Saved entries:
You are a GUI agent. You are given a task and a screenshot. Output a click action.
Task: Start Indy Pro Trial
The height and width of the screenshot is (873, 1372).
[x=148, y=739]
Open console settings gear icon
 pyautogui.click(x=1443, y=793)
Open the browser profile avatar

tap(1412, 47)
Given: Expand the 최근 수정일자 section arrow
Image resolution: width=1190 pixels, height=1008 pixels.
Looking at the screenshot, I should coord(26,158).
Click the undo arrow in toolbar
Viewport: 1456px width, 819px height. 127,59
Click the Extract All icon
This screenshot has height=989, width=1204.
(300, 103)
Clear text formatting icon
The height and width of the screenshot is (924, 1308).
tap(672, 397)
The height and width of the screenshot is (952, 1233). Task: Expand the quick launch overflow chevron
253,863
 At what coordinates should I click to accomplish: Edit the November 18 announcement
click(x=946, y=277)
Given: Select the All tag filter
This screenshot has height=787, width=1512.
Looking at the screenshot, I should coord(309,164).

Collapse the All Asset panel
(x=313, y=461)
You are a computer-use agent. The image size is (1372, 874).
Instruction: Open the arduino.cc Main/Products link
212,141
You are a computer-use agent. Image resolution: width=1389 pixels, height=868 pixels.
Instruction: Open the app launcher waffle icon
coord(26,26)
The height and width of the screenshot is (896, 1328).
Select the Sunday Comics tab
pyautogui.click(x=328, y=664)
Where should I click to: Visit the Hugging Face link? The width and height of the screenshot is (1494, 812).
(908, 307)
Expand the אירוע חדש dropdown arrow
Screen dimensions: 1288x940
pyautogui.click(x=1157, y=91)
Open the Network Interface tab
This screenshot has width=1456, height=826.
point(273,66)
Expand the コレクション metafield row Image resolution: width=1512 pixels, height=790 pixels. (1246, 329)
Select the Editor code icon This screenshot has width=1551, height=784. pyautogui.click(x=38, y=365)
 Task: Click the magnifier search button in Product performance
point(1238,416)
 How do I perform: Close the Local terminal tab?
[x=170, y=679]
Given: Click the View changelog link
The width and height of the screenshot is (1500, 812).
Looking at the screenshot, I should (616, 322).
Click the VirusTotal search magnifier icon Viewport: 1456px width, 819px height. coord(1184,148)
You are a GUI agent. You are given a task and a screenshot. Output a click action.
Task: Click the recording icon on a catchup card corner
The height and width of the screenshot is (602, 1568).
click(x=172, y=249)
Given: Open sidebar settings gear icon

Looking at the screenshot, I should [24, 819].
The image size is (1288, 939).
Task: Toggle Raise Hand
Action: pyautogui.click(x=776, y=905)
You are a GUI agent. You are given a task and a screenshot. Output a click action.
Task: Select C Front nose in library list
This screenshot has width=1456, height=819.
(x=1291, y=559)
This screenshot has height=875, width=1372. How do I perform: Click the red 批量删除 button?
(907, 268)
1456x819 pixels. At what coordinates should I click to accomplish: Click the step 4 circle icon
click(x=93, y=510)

EXERCISE DIRECTIONS: Starting from the line with "At what coordinates should I click to accomplish: Edit" and ending with the final line of the data, quote every line exactly, both ends included.

OUTPUT:
 At what coordinates should I click to accomplish: Edit the November 18 announcement
click(x=946, y=277)
Given: Select the All tag filter
This screenshot has height=787, width=1512.
Looking at the screenshot, I should coord(309,164).

Collapse the All Asset panel
(x=313, y=461)
You are a computer-use agent. The image size is (1372, 874).
Instruction: Open the arduino.cc Main/Products link
212,141
You are a computer-use agent. Image resolution: width=1389 pixels, height=868 pixels.
Instruction: Open the app launcher waffle icon
coord(26,26)
The height and width of the screenshot is (896, 1328).
Select the Sunday Comics tab
pyautogui.click(x=328, y=664)
Where should I click to: Visit the Hugging Face link? The width and height of the screenshot is (1494, 812).
(908, 307)
Expand the אירוע חדש dropdown arrow
Screen dimensions: 1288x940
pyautogui.click(x=1157, y=91)
Open the Network Interface tab
This screenshot has width=1456, height=826.
point(273,66)
Expand the コレクション metafield row Image resolution: width=1512 pixels, height=790 pixels. (1246, 329)
Select the Editor code icon This screenshot has width=1551, height=784. pyautogui.click(x=38, y=365)
 Task: Click the magnifier search button in Product performance
point(1238,416)
 How do I perform: Close the Local terminal tab?
[x=170, y=679]
Given: Click the View changelog link
The width and height of the screenshot is (1500, 812).
Looking at the screenshot, I should (616, 322).
Click the VirusTotal search magnifier icon Viewport: 1456px width, 819px height. coord(1184,148)
You are a GUI agent. You are given a task and a screenshot. Output a click action.
Task: Click the recording icon on a catchup card corner
The height and width of the screenshot is (602, 1568).
click(x=172, y=249)
Given: Open sidebar settings gear icon

Looking at the screenshot, I should [24, 819].
The image size is (1288, 939).
Task: Toggle Raise Hand
Action: pyautogui.click(x=776, y=905)
You are a GUI agent. You are given a task and a screenshot. Output a click action.
Task: Select C Front nose in library list
This screenshot has width=1456, height=819.
(x=1291, y=559)
This screenshot has height=875, width=1372. How do I perform: Click the red 批量删除 button?
(907, 268)
1456x819 pixels. At what coordinates should I click to accomplish: Click the step 4 circle icon
click(x=93, y=510)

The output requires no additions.